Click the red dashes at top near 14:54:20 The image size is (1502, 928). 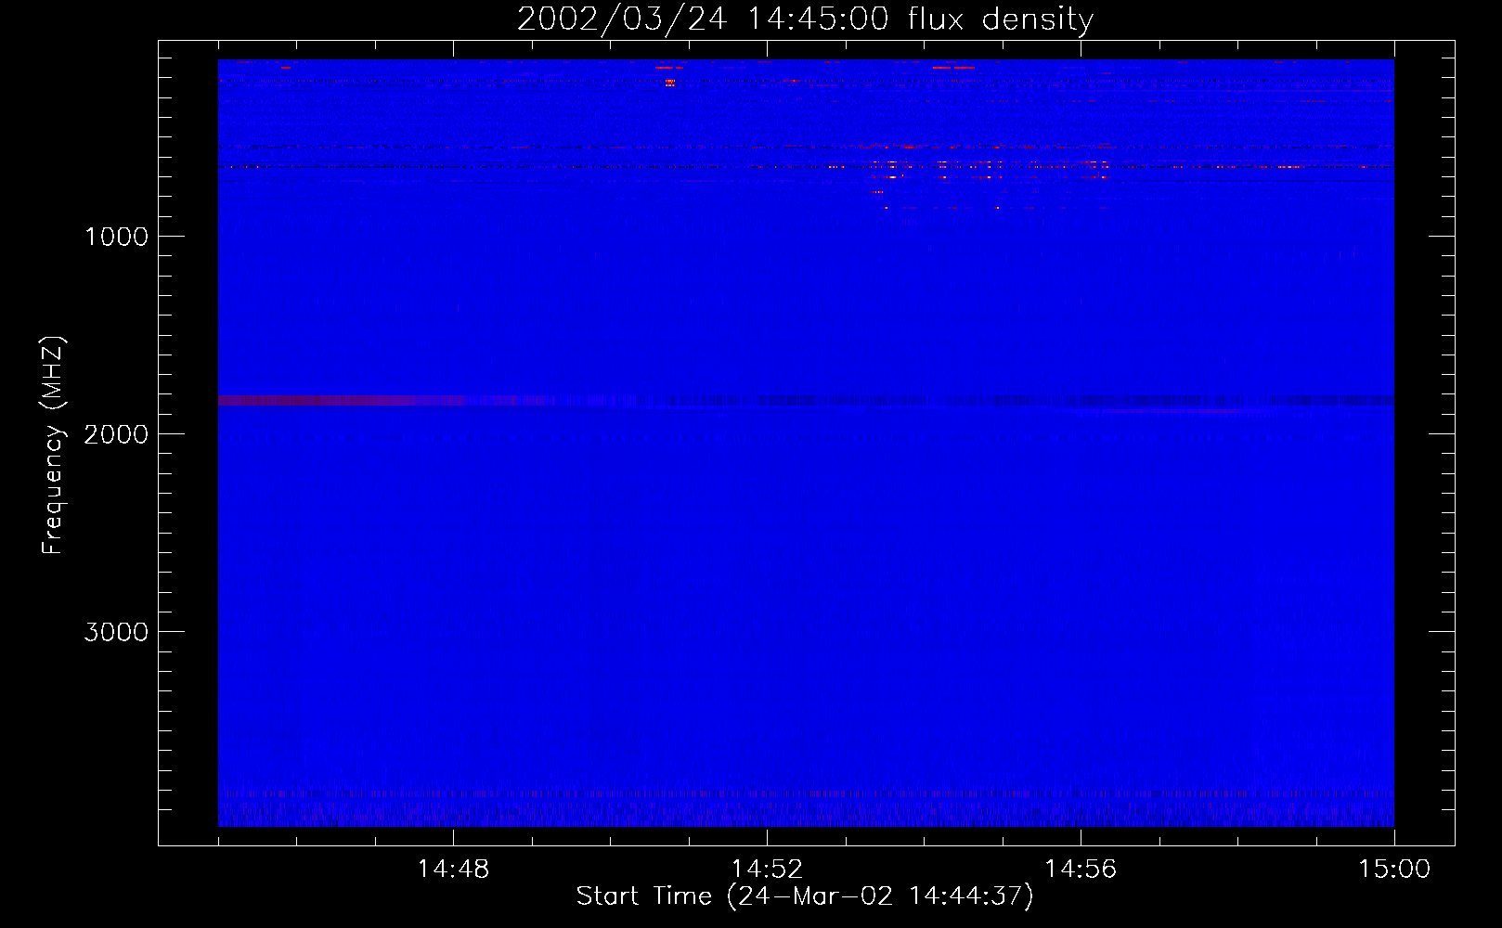pyautogui.click(x=953, y=67)
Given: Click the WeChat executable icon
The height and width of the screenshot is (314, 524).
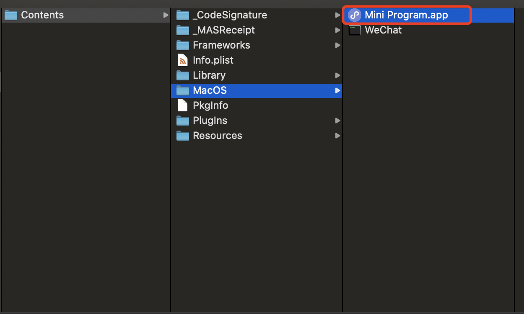Looking at the screenshot, I should point(355,30).
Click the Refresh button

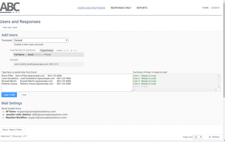tap(214, 137)
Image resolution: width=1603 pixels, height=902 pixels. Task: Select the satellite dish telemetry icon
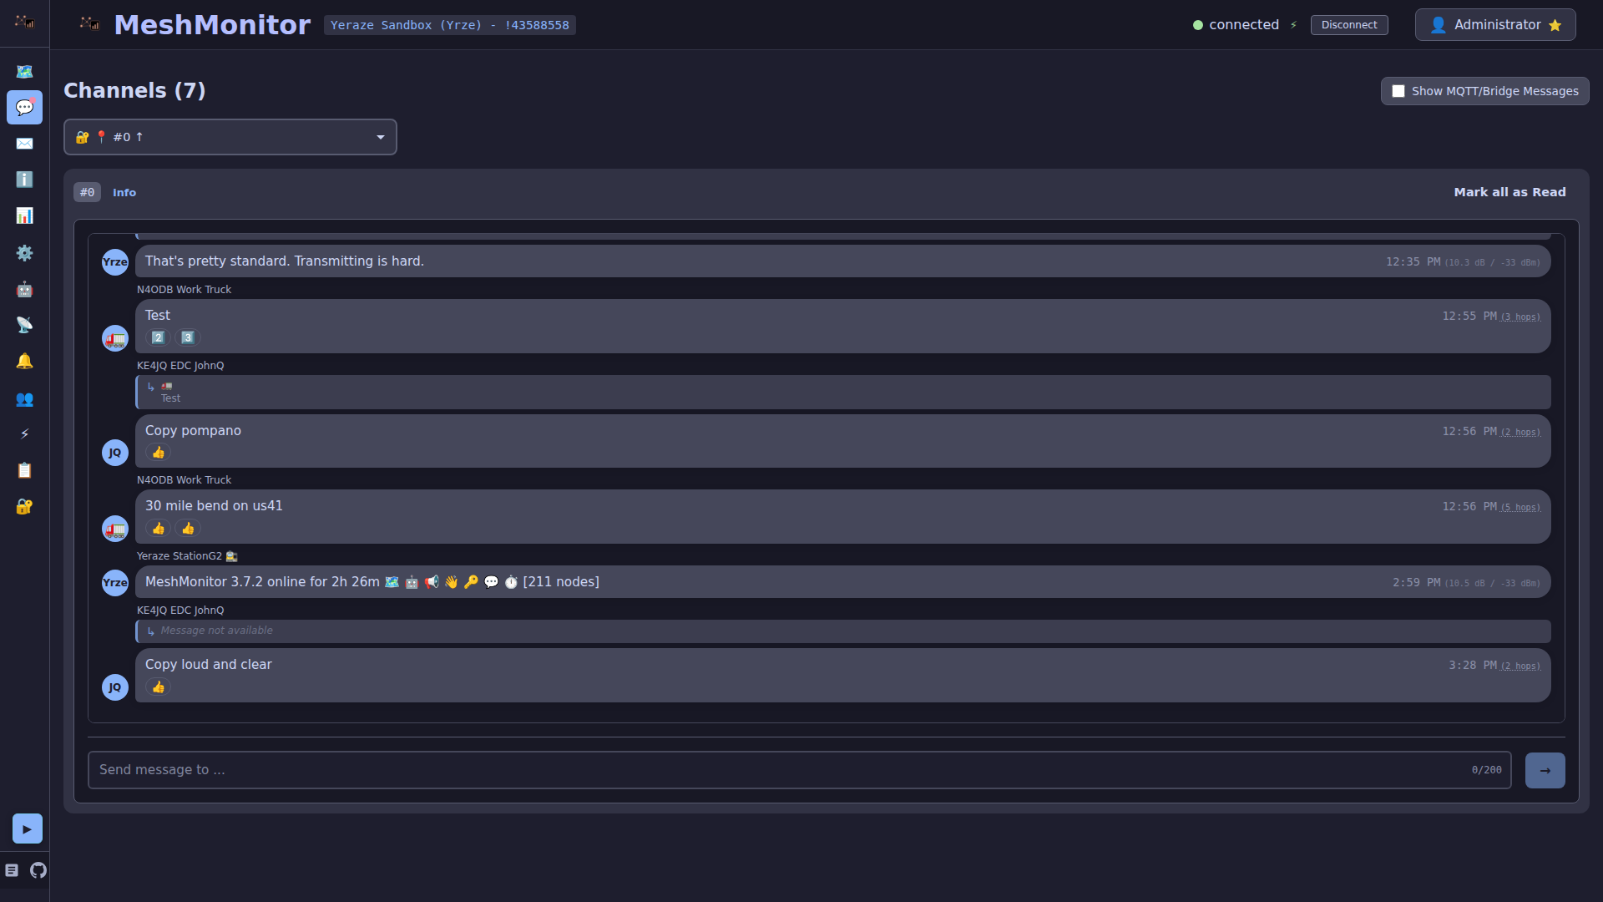pos(24,325)
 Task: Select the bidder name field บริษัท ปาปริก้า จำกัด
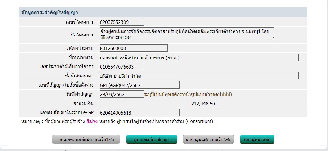pyautogui.click(x=199, y=76)
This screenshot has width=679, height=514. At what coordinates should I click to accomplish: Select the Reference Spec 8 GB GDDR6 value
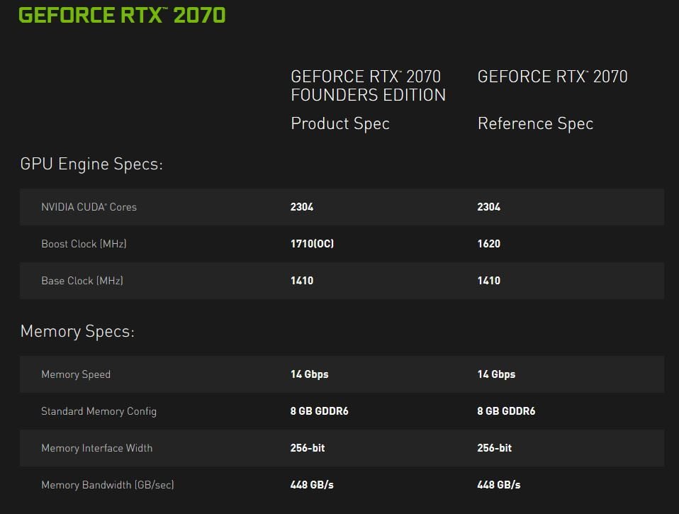[506, 411]
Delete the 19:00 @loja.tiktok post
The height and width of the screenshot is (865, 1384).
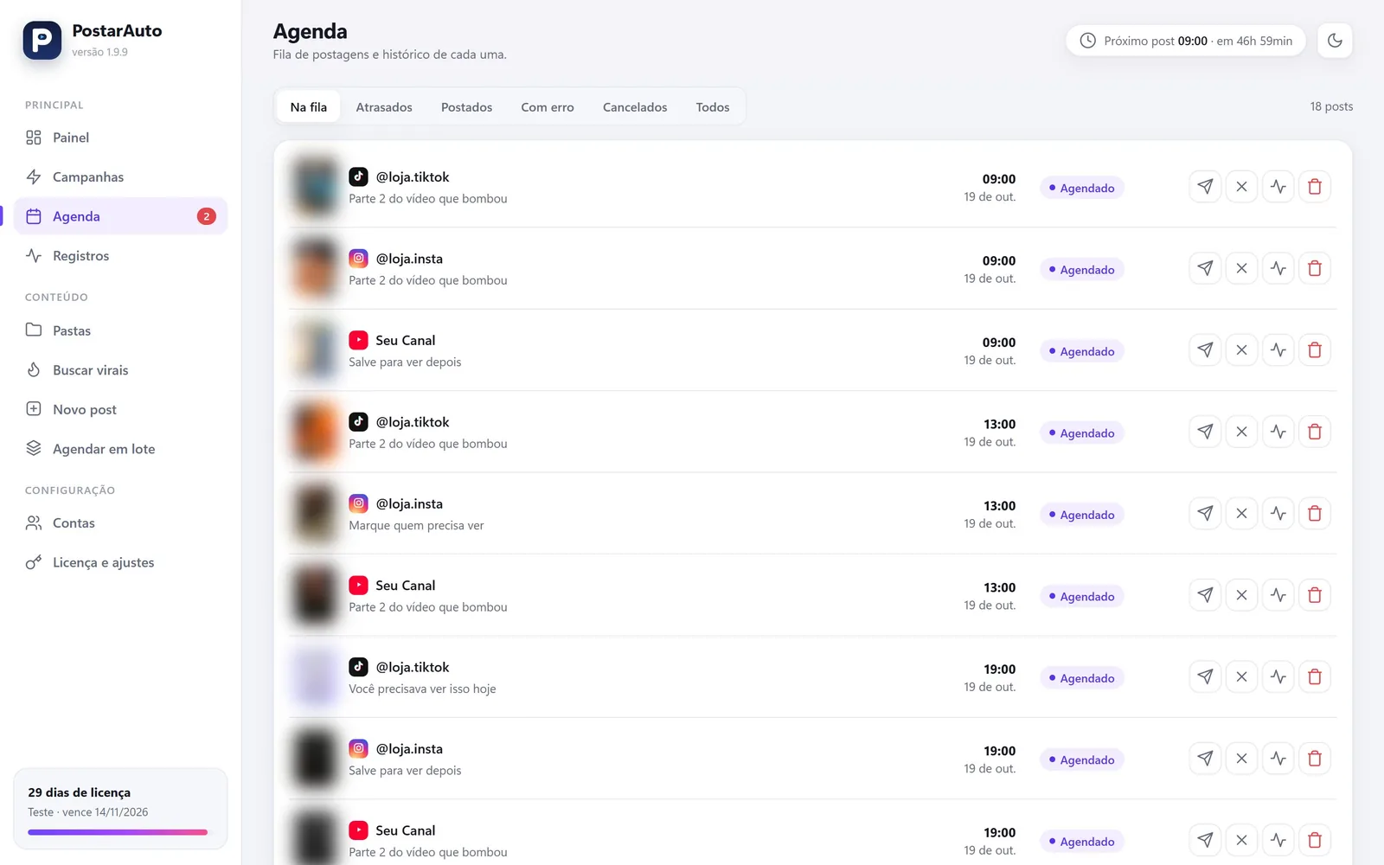[x=1315, y=677]
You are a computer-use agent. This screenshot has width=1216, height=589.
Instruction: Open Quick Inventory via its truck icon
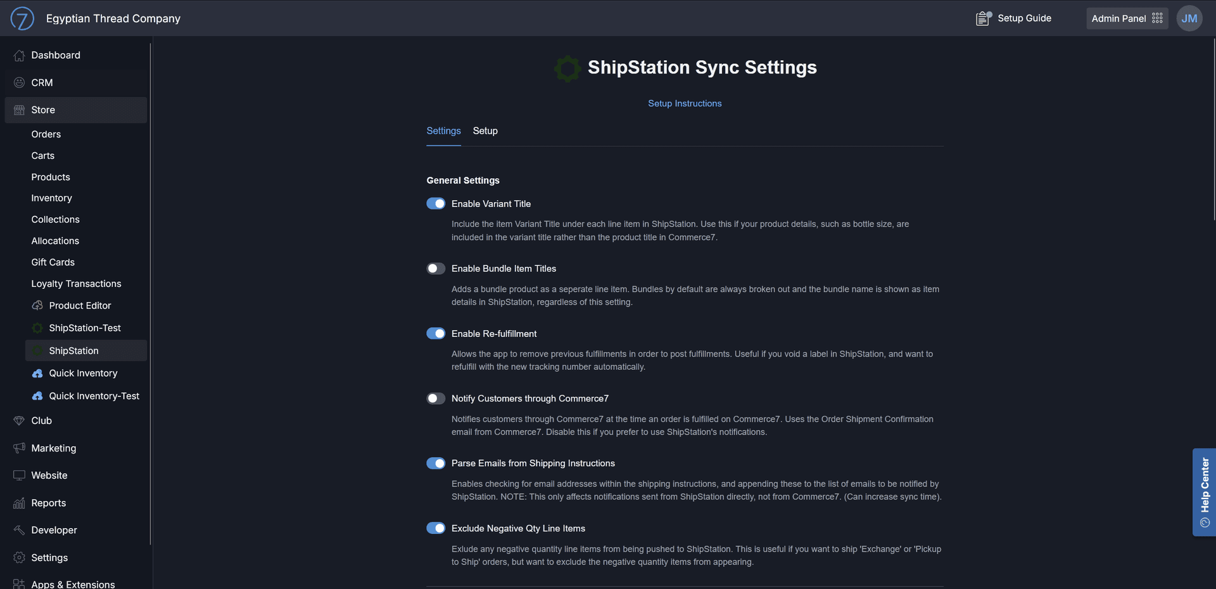[37, 373]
******************************
### YOUR OBJECTIVE:
Quote the records exactly, starting at the line containing "Click the Refresh button" and ending at the line containing "pyautogui.click(x=199, y=76)", with both of those lines included. Do not include the pictures.

### THE ANSWER:
Click the Refresh button

tap(214, 137)
Image resolution: width=1603 pixels, height=902 pixels. Task: Select the satellite dish telemetry icon
pos(24,325)
 Task: Select the bidder name field บริษัท ปาปริก้า จำกัด
pyautogui.click(x=199, y=76)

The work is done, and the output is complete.